Solar Power in Hawaii

Hawaiian Electric Company and SunPower Corporation (Nasdaq: SPWRA, SPWRB) announced an agreement for SunPower to sell solar photovoltaic (PV) power to the utility under a fixed price contract for 20 years. The power will be generated from a five-megawatt (MW) solar farm that SunPower will design, build and operate at Kalaeloa in West Oahu.

The purchase power agreement is before the Hawaii Public Utilities Commission (PUC) for approval. Upon PUC and other needed approvals, SunPower plans to begin construction this year and complete the solar farm within five months. It will be located on 40 acres leased from the Department of Hawaiian Home Lands (DHHL) at Roosevelt Avenue and Boxer Road.

"With SunPower’s high-efficiency technology, Hawaiian Electric will benefit from reliable, cost-effective, guaranteed performance," said SunPower Business Unit President Jim Pape. "The solar farm will contribute clean, renewable solar power to Oahu while generating welcome revenues for the important work of the Hawaiian Homelands department on behalf of native Hawaiians."

"We welcome this agreement for another solar facility for Oahu, part of our continuing effort to get as much renewable energy on our island grid as possible," said Robbie Alm, Hawaiian Electric executive vice president. "Hawaii already leads the nation in solar watts per person, much of it generated by customer-sited roof-top PV arrays. This and other large-scale projects will increase our solar leadership and help us meet our clean energy goals."

The SunPower agreement is an outcome of Hawaiian Electric’s request for proposals for renewable energy projects for Oahu issued under the PUC’s competitive bidding framework in 2008.

SunPower will install high-efficiency SunPower solar panels, the most productive on the market today, on a SunPower Tracker® system. The Tracker positions solar panels to follow the sun’s movement during the day, increasing sunlight capture by up to 25 percent over conventional fixed-tilt systems, while significantly reducing land requirements.

According to estimates provided by the U.S. Environmental Protection Agency, the solar farm will produce enough renewable power to avoid almost 11,000 tons of carbon dioxide emissions per year, equivalent to removing 37,600 cars from Hawaii’s roads over the 20-year term of the power purchase agreement.

The price per kilowatt-hour in the fixed-price, as-available contract is comparable to a similar recently completed solar facility agreement and is lower than the proposed price for the third tier of Hawaii’s Feed-in Tariff.

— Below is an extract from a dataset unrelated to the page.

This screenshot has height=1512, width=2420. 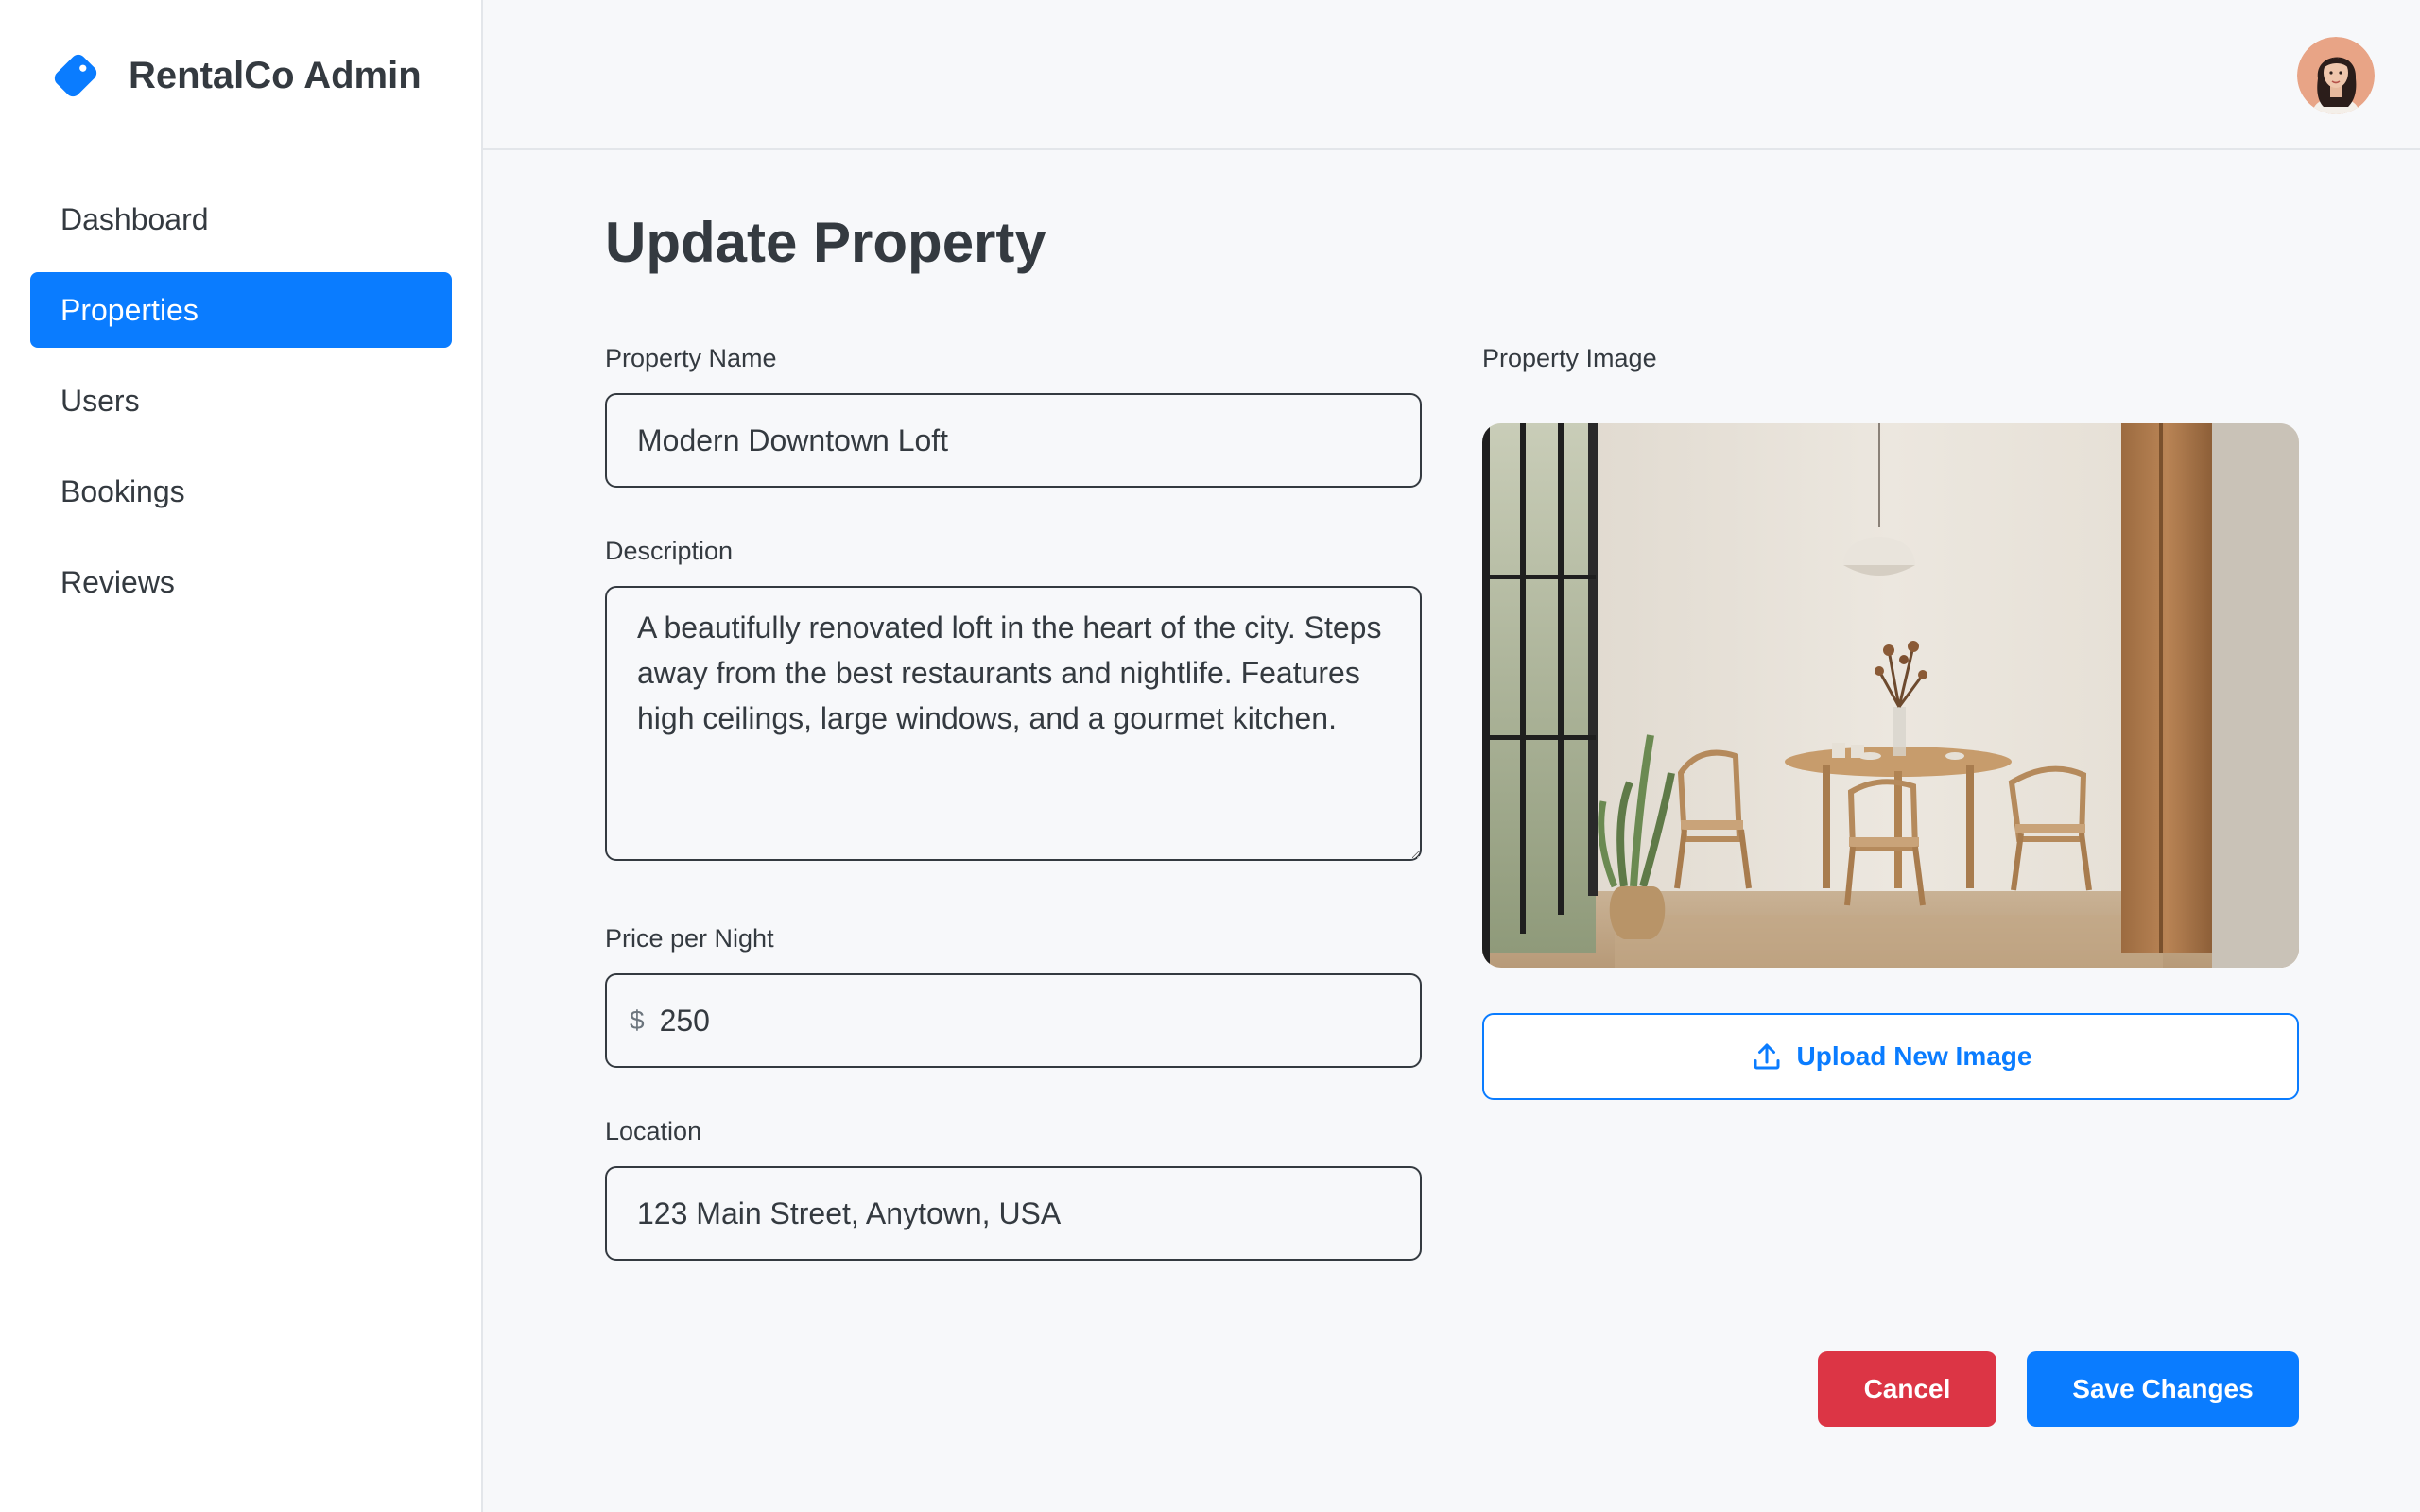 What do you see at coordinates (654, 1131) in the screenshot?
I see `location-label: Location` at bounding box center [654, 1131].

On Oahu, this project joins a growing portfolio of renewable resources, including: an expanding waste-to-energy plant; a waste gasification plant in development; a new wind farm; other solar farms under development; renewable projects existing and being developed under the Feed-in Tariff and an enlarged Net Energy Metering program; as well as biofueling of new and existing power plants.